Removing synchronization

This PR removes all the stream synchronizations that used to be called after the operator function, such as rctx.get_stream<gpu>()->Wait();.

SyncObject

A new structure, SyncObject is added to the engine variable. It carries the CUDA events used to defer the data dependency to the CUDA Driver.
Therefore, each variable (NDArray or Resource) handled by the engine owns a SyncObject.

There are two categories of events, the reader events and writer events.

A sync object can have 0 or more reader events: several operators might be waiting to read this Variable.
However, it can carry only 0 or 1 writer event: only one writer can be writing on the variable at a time.

New functions: OnCompleteGPU, OnStartGPU and OnStartCPU

Previously, an OnComplete callback would be called by the engine worker right after executing the op function.

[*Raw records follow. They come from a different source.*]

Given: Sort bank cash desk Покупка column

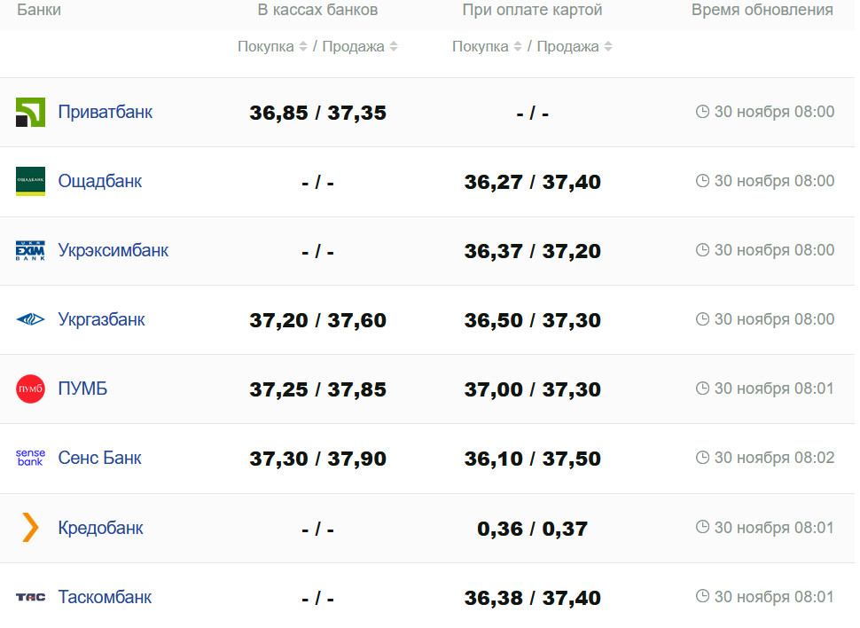Looking at the screenshot, I should [303, 47].
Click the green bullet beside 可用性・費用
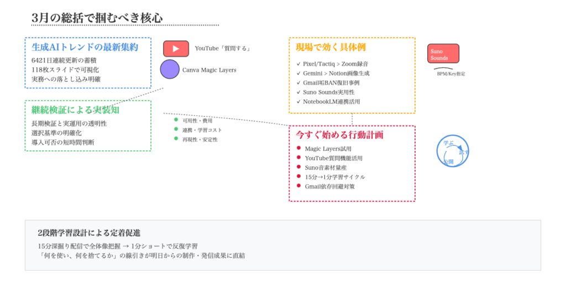The image size is (566, 283). pyautogui.click(x=176, y=120)
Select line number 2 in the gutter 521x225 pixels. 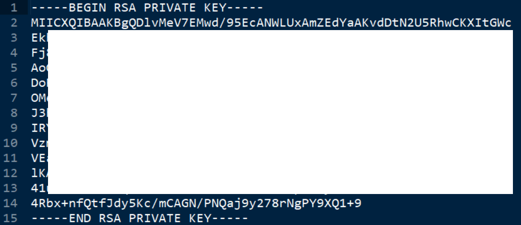click(13, 22)
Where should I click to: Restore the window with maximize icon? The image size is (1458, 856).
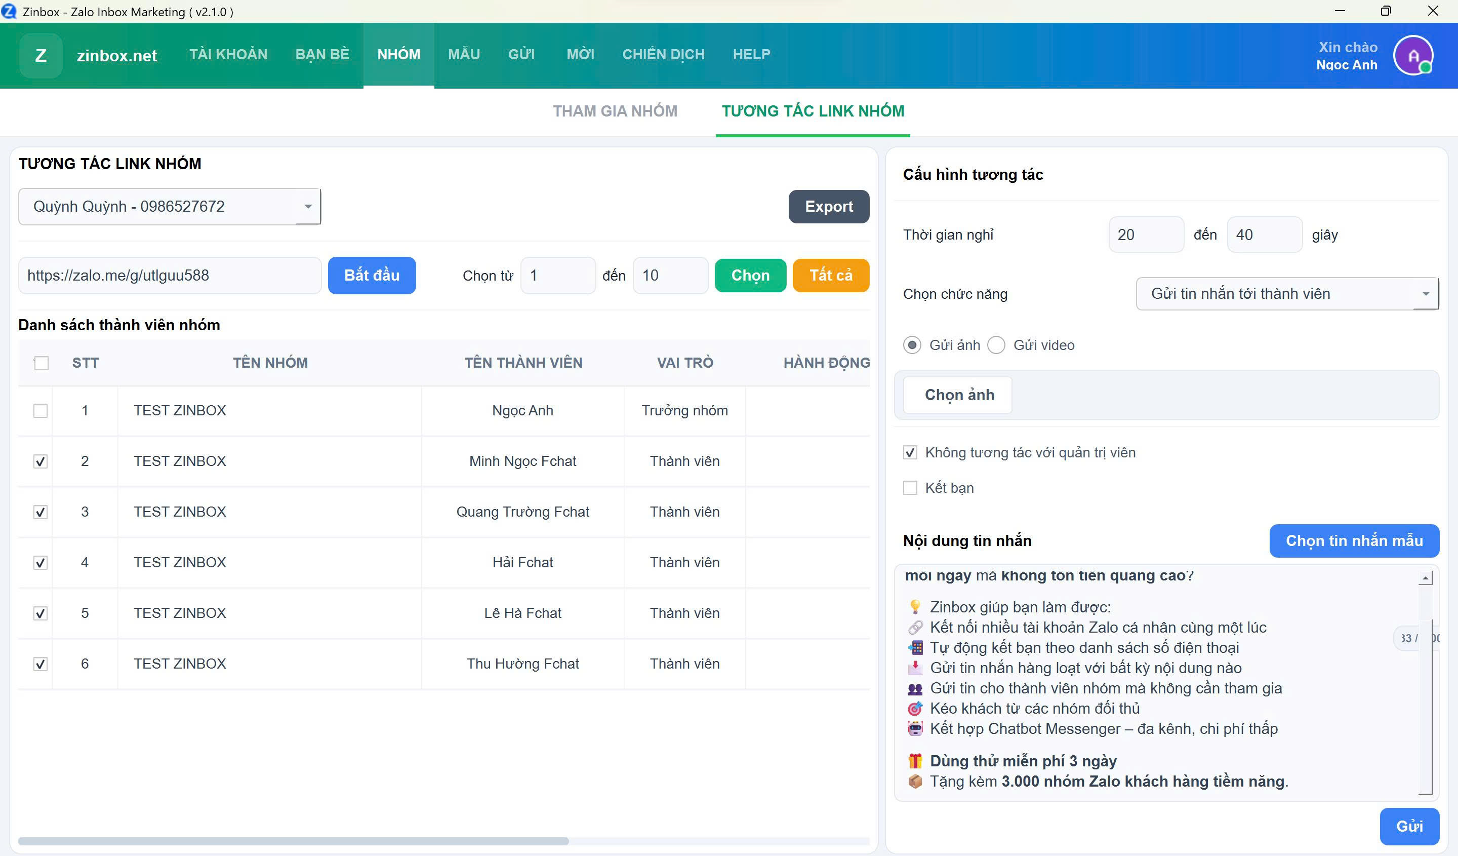pos(1385,11)
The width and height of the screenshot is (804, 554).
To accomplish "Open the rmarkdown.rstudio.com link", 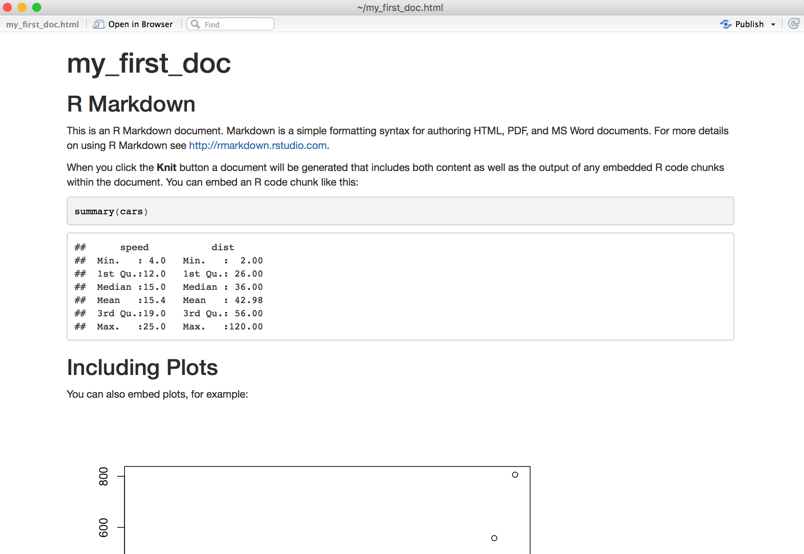I will pyautogui.click(x=257, y=146).
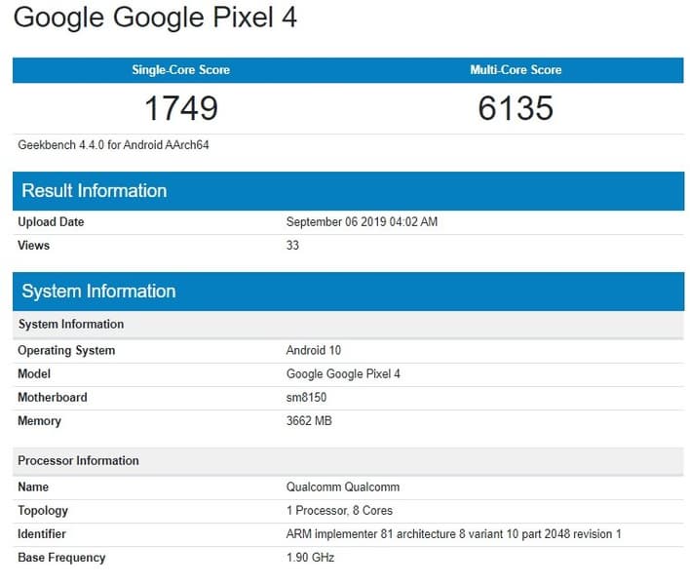Click the blue System Information section header
Screen dimensions: 690x584
[x=98, y=291]
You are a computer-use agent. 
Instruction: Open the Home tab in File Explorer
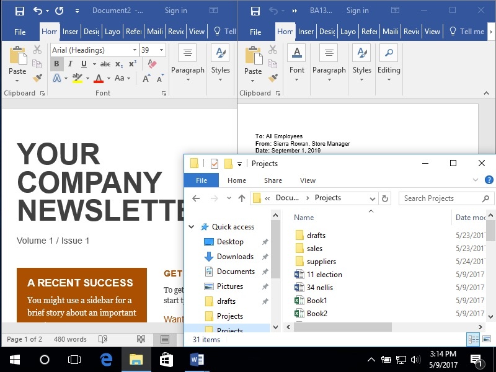point(237,180)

Its main purpose was to set the data dependency. This PR adds a new OnComplete overrides and another callback type, the on
3 new hooks were added:

  • OnCompleteGPU. The existing OnComplete callback has new a new version, the OnCompleteGPU. This functions captures the kernels scheduled on the stream in an event, and assigns it to the SyncObject of each variable.

  • OnStartGPU: this hook is called before GPU op functions and will iterate through all the events of variables read and written by the function. It calls cudaStreamWaitEvent to guarantee that all the needed variables will be ready before the current function's kernels are scheduled.

  • OnStartCPU: this hook acts similarly as the previous one, but it is called before GPU op functions and it uses host-device synchronisation with cudaEventSynchronize.

These changes result in a new signature for the Engine's async function:
Before:

  typedef std::function<void(RunContext, CallbackOnStart, CallbackOnComplete)> AsyncFn;

After:

  typedef std::function<void(RunContext, CallbackOnStart)> AsyncFn;

CUDAEventPool

The events are managed by a CUDAEventPool that contains a counter. This is needed both for performance and to track the event order.
In the ThreadedEnginePerDevice, there is one pool per worker. In the ThreadedEnginePooled, there is a one ThreadedEnginePooled per stream, owned by the stream manager.

Pooled allocator

The PooledStorageManager is also aware of the sync objects in order to recycle them with the data Chunk. The free function now also recycles the SyncObject, which can be later synchronized at alloc time.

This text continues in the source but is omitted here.